Self-Defense in Florida

Whether you are being accused of assault or even murder, one of the most common legal defenses used by defendants facing criminal charges for violent crimes is self-defense. This type of affirmative defense acknowledges that a justifiable use of force by the defendant was necessary to prevent another person’s imminent use of unlawful force. 

There are two main types of self-defense: the use of non-deadly force and the use of deadly force. 

Non-Deadly Force 

A person is justified to use non-deadly force in self-defense if he/she believes that such force is required to defend himself/herself or someone else against another person’s imminent use of unlawful force. Furthermore, the person acting in self-defense does not have a duty to retreat prior to using or threatening such force. 

Deadly Force 

A person is justified to use deadly force in self-defense to prevent imminent death or great bodily harm, or to prevent another person from committing “forcible felonies,” such as robbery or kidnapping. If a person is in his/her home or vehicle, then the law will presume that he/she had a reasonable fear of imminent death or great bodily harm if the alleged victim illegally entered, remained, or attempted to remove someone else against their will. 
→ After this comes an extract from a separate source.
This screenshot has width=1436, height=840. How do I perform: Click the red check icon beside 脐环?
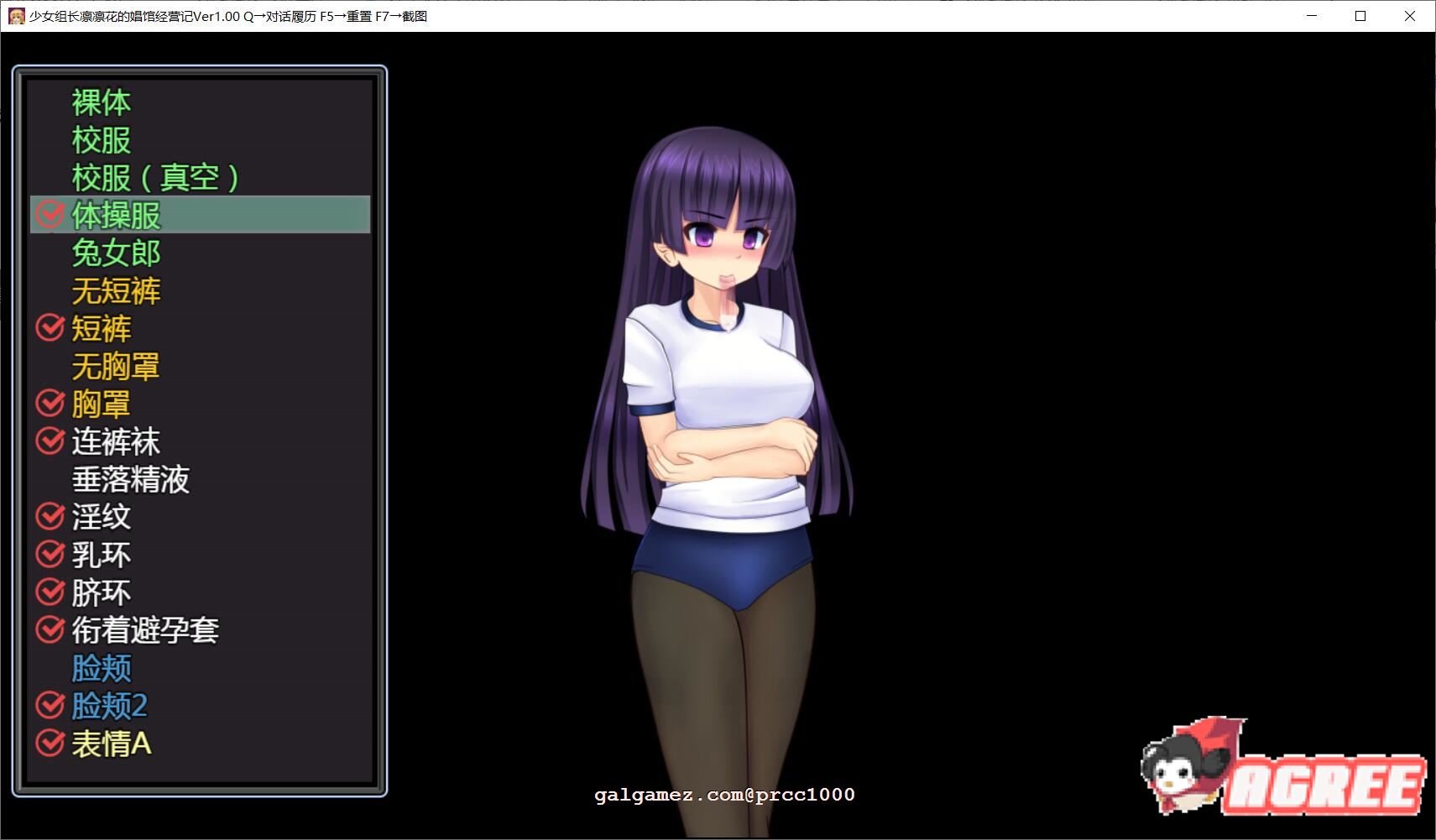pos(50,592)
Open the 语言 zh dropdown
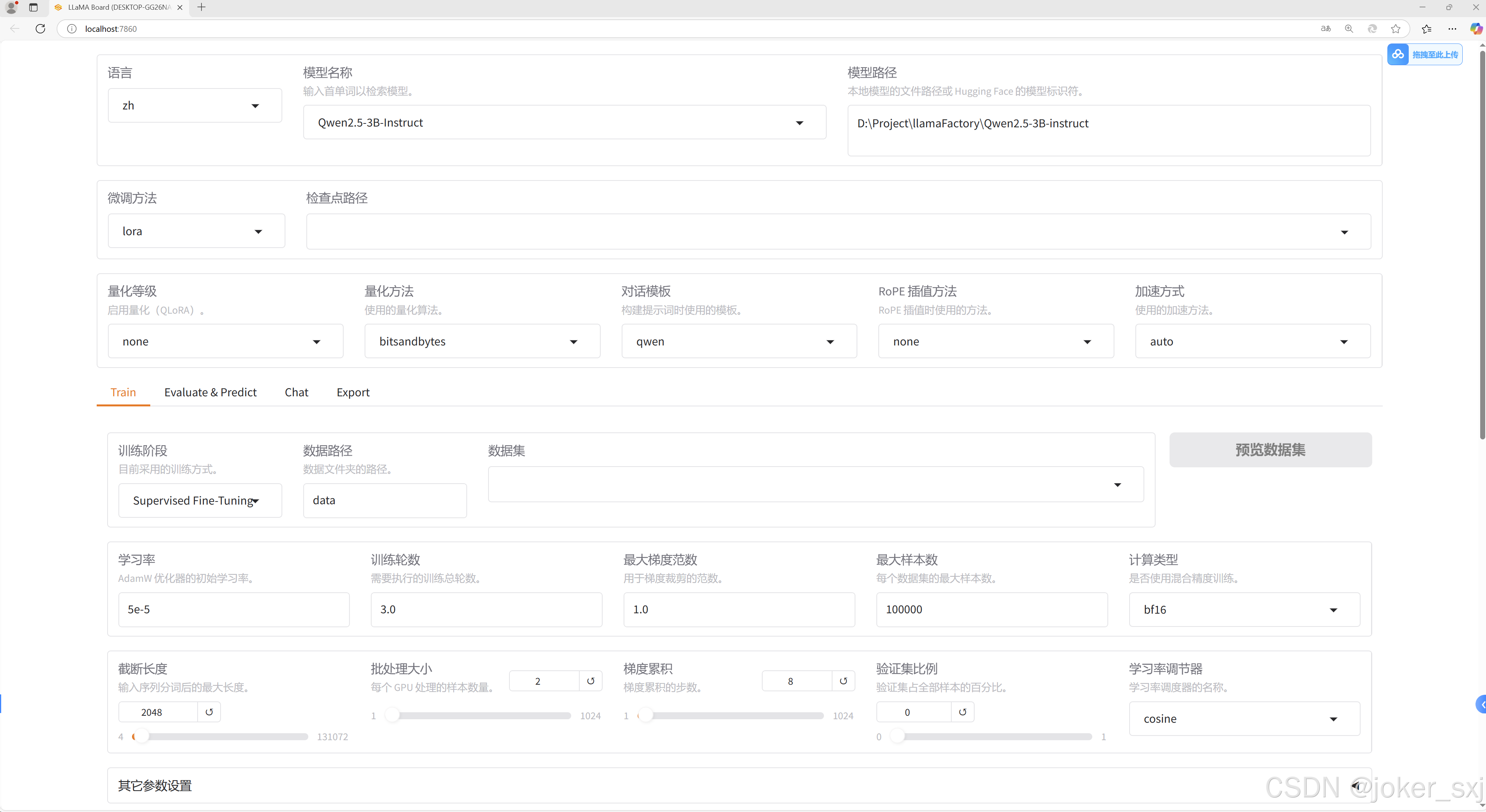 [x=195, y=106]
In 2005, Florida passed the country’s first ever “Stand Your Ground” law. According to this law, a person who is attacked – outside of their home or property – does not have a duty to retreat and can stand his/her ground and meet force with force, which can also mean deadly force in order to prevent imminent death or great bodily harm, or prevent the commission of a felony. 

Furthermore, the law enables a person to claim self-defense at both a pretrial hearing and at trial. This means if a judge determines that a defendant’s actions were justified according to the Stand Your Ground law, the defendant’s charges will be dismissed, and no trial will be held. By contrast, if a judge believes the defendant’s actions were not justified, the defense can still be presented to a jury at trial. 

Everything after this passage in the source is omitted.